Twitter Famous

Twitter. I’ve been tossing around ideas in my head about this service for verbosity-challenged conversationalists for at least a month now. At first, I was skeptical. A few weeks later, Twitter grew on me a bit, but it still felt dirty. Recently, I’ve benefitted.

Last week, I Greyhounded myself down to American University in Washington DC to attend Beyond Broadcast 2008. The amiable conference organizers offered me a scholarship in exchange for a little guide to Twitter, because evidently those guys and gals over in broadcast media don’t understand simple methods of sociability online. Either way, to save $50, I had to force myself to like Twitter. But I do like Twitter, don’t I? I mean, I’m not a Twitter obsessor; I follow less than twenty users. What’s so appealing about Twitter?

First off, kudos to the design team. You’ll pulled off a Threadless/Victorian mashup that I truly find appealing.

But really, the element that makes Twitter what it is: simplicity. One hundred forty characters may not be a lot, but such a limit persuades the composer to ruminate on the few phrases he can put together to create a coherent thought.

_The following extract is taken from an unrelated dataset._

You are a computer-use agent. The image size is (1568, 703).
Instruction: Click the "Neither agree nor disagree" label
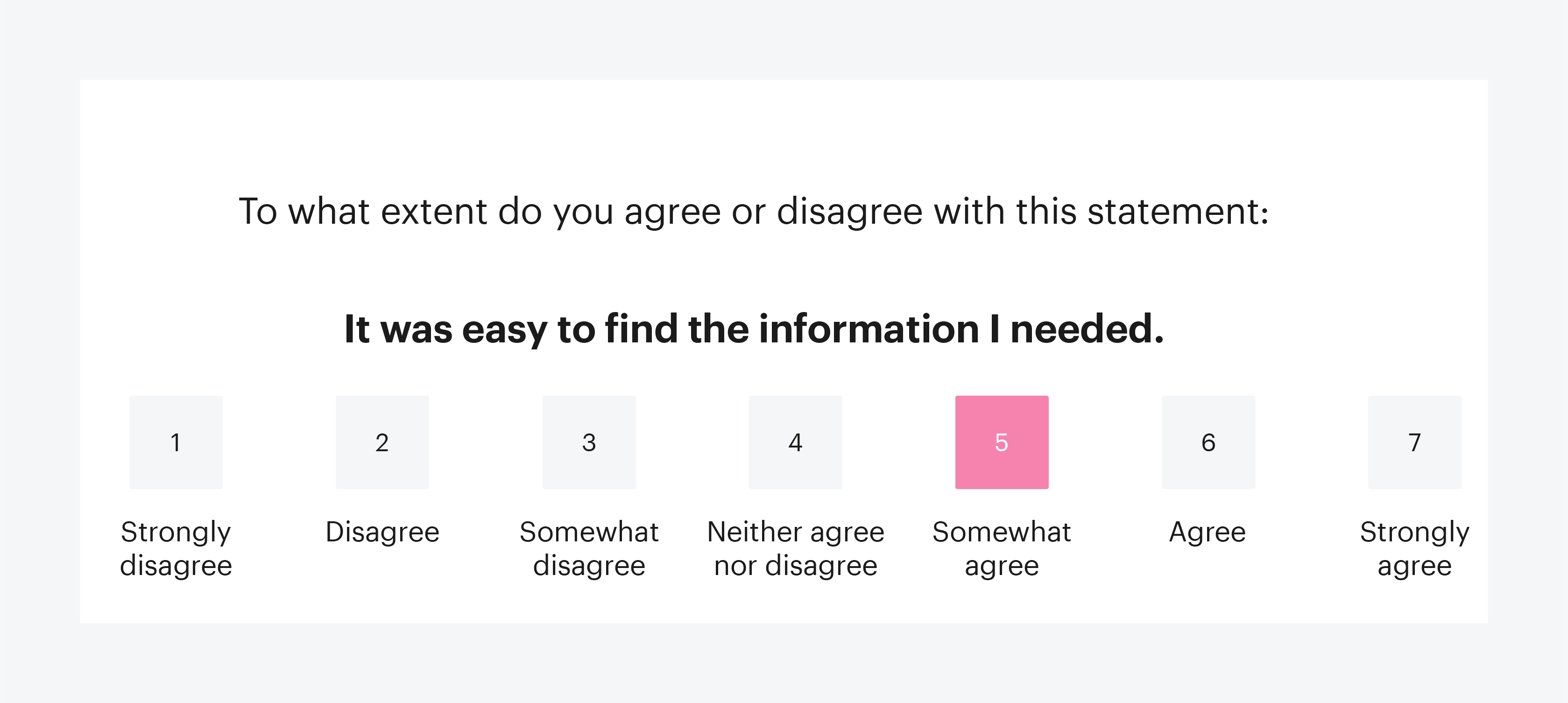(795, 548)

Then there’s the element that makes Twitter useful: the fact that it produces coherent thoughts. Keep in mind I did not write relevant or sensible. I agree that some messages are completely inane. But good things come out of Twitter. I’d say that the most useful, albeit less frequently utilized, potential of Twitter is to become an idea aggregate, for people to compose quickly-scribbled, Post-It note sized messages that would be more utilitarian published for the world to see than ported around inside someone’s head. Unfortunately, it seems that other Twitter inhabitants would rather employ the service as a replacement for a Facebook status feed, just to keep on top of what everyone’s doing. Of course, there’s also the in-the-moment practicality of Twitter, especially if you have it hooked up to your mobile phone, in situations such as reporting breaking news (eg. the earthquakes in China or if you get thrown in the slammer).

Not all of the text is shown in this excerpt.